Essens Oberbürgermeister Paß hat jetzt im Stadtrat vorgestellt, welche Lehren er aus der Korruptions-Affäre bei den Entsorgungsbetrieben ziehen will. Der OB wirbt für einen externen Ombundsmann. Und er gibt Lücken zu. Denn die Stadtspitze hat sich bis dato nicht an die Transparenz-Regeln gehalten.
Essen.
Vollends aufgeklärt ist in der Affäre um das Geschäftsgebaren der Entsorgungsbetriebe noch nichts. Doch schon jetzt steht fest, dass die Uhren der städtisch beherrschten Firmen danach ein bisschen anders ticken.
Es soll Schluss sein mit auch nur dem Geruch von Kumpanei und Korruption im städtischen Firmengeflecht, mit mehr oder weniger unangemessenen Verflechtungen zwischen den Beteiligungsunternehmen und Politikern und vor allem deren Portemonnaie.
Ein festgelegter ethischer Standard
Vor dem Rat kündigte Oberbürgermeister Reinhard Paß an, am Ende werde wohl ein neues Regelwerk zur „Compliance“ stehen müssen, ein schriftlich festgelegter ethischer Standard also, den sich alle auf die Fahnen schreiben sollen.
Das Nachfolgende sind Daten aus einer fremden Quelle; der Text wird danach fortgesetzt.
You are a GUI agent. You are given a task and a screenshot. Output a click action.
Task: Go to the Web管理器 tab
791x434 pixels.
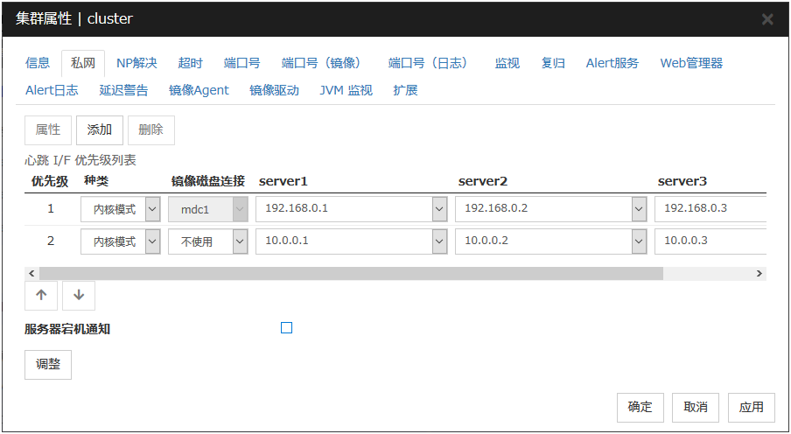(691, 63)
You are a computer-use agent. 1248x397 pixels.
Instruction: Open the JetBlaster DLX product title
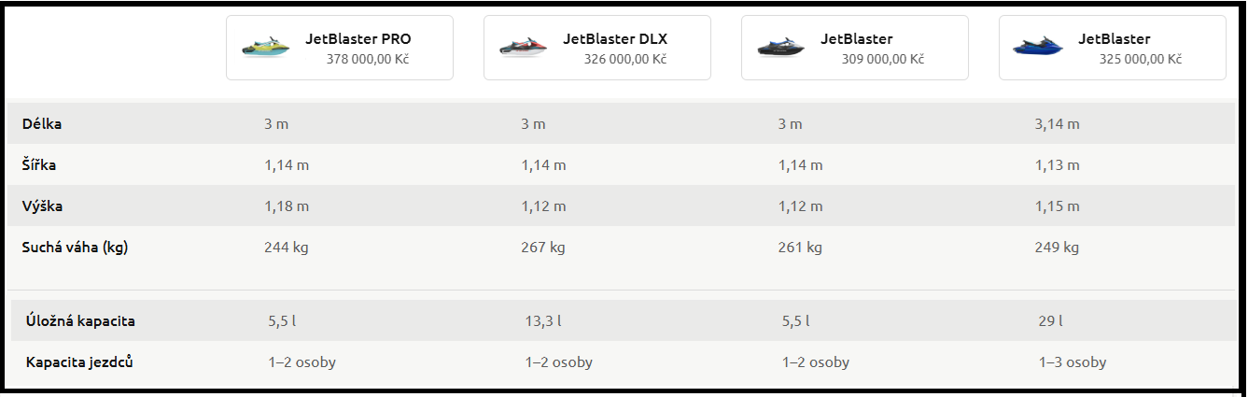[615, 39]
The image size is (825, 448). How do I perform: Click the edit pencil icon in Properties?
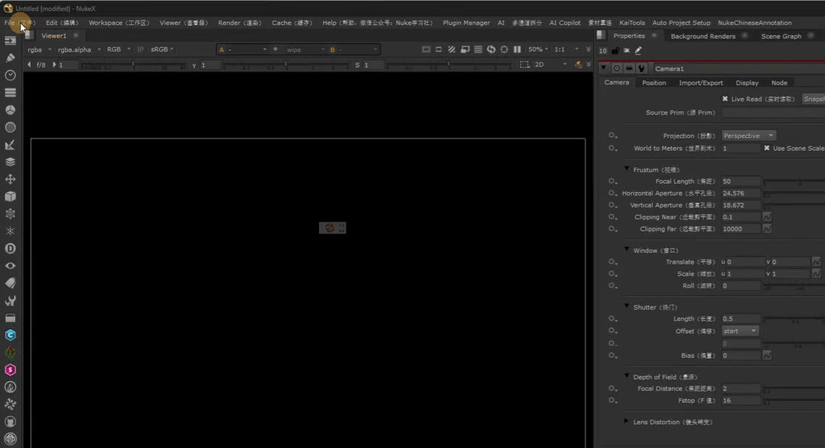coord(638,51)
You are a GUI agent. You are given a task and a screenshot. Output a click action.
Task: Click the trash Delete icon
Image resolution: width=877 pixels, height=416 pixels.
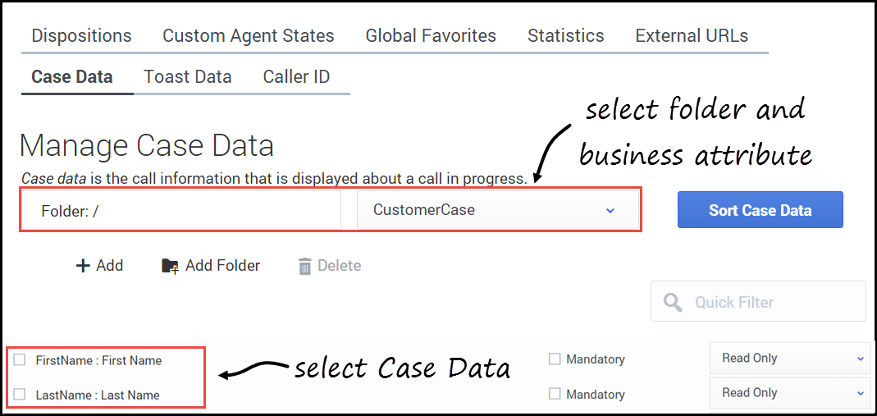(x=305, y=266)
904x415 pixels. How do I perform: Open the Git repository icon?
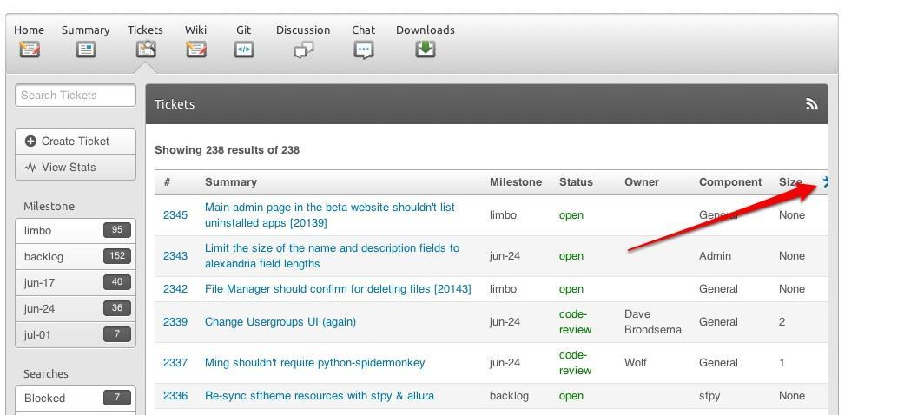click(x=244, y=49)

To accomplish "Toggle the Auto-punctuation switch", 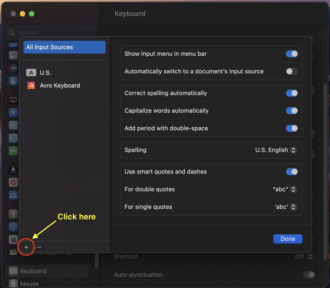I will [x=309, y=275].
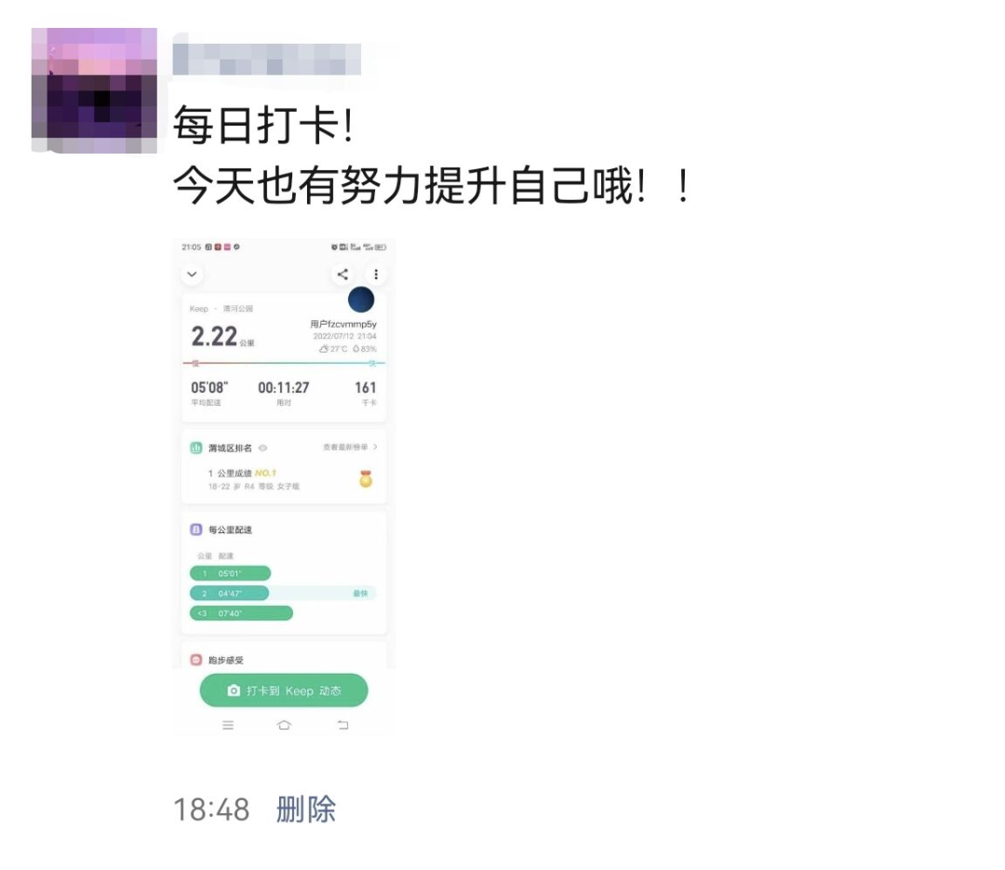Collapse the run summary with down chevron
The width and height of the screenshot is (1005, 870).
tap(192, 274)
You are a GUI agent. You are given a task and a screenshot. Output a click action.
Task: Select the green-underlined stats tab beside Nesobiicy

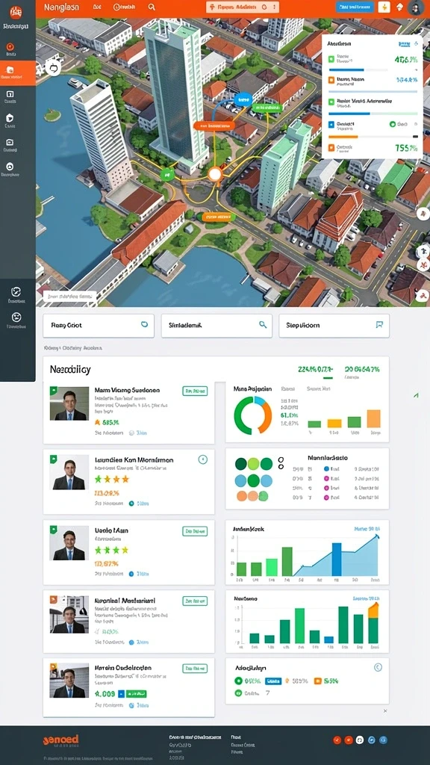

Der ellenlange Fragenkatalog, der im Auftrag des OB allen Geschäftsgepflogenheiten mit Geschmäckle bei den Stadt-Töchtern auf die Spur gehen soll, gilt da erst einmal als Anfang.
Die Antworten, so kristallisiert sich mittlerweile heraus, könnten – weil zu komplex und mit rechtlichen Unsicherheiten versehen – noch Monate auf sich warten lassen. Es gebe aber, so Reinhard Paß, keine Alternative dazu, für Transparenz und damit für Vertrauen in die Arbeit zu sorgen.
„Das stünde uns ganz gut an“
Der Oberbürgermeister warb deshalb für den Gedanken, einen externen „Ombudsmann“ zu engagieren, der als Ansprechpartner dienen könnte: „Das stünde uns ganz gut an.“
Ombudsleute (ombud = nordisch für Vollmacht) sind unparteiische Schiedspersonen, die als externe Kontaktleute abseits üblicher Hierarchien Streitfälle schlichten können, sie sind mal Sprachrohr für jene ohne Lobby, dienen aber auch ganz gezielt als Ansprechpartner, um vorbeugend Korruption zu verhindern.
Ein solcher Ombudsmann könnte Informationen über moralisch fragwürdiges Geschäftsgebaren an irgendeiner Stelle „kanalisieren, bearbeiten, beheben und Konsequenzen ziehen“.
Deal wurde konsequent nicht veröffentlicht
Dies umso mehr, als es mit der Transparenz bei der Stadt bislang offenbar nicht so gut bestellt war. Das zeigt der gut dotierte Beratervertrag, den Ex-SPD-Ratsherr Harald Hoppensack mit den Entsorgungsbetrieben unterhielt.
Obwohl die Ehrenordnung des Rates seine Veröffentlichung im Haupt- und Finanzausschuss vorschreibt, hielt sich die Stadtspitze nicht daran: Nur ein einziges Mal in acht Jahren, im März 2008, räumte man für Hoppensack Dienstleistungsverträge mit der EBE und der städtischen Verkehrs- und Versorgungs-Holding EVV ein. Und obwohl der OB durch eine Meldung nach dem Korruptionsbekämpfungs-Gesetz von den Beraterverträgen Hoppensacks wusste, wie Stadtsprecherin Nicole Mause sagt, tauchte der Deal des Genossen in den jährlichen Meldungen konsequent nicht auf.
Versäumnis ohne Folgen
„Das ist in der Tat ein Mangel“, heißt es jetzt auf NRZ-Nachfrage, „ein Versäumnis“, aber eines, das bislang ohne Folgen blieb, obwohl die Ehrenordnung „unverzüglich“ Aufklärung verlangt. Man rettet sich, immerhin, mit dem Verweis auf eine Notiz im 294-seitigen Jahresabschluss. Dort steht auf Seite 27 unter Hoppensacks Namen in der Rubrik „Mitgliedschaft in Organen“ kleingedruckt der Hinweis, er sei Berater der Entsorgungsbetriebe.
Der über Jahre verschwiegene Beratervertrag ist deshalb so pikant, weil die Ehrenordnung auch eine kurze Begründung verlangt, wenn ein Kontrakt mit einem Ratsmitglied ohne Ausschreibung erfolgt. 2007 hatte man derlei Vergleichsangebote noch eingeholt, 2011, beim übrigens immer noch laufenden EBE-Vertrag dem Vernehmen nach nicht.
Wie der OB schon sagt: Ein Ombudsmann wäre in Essen wirklich hilfreich.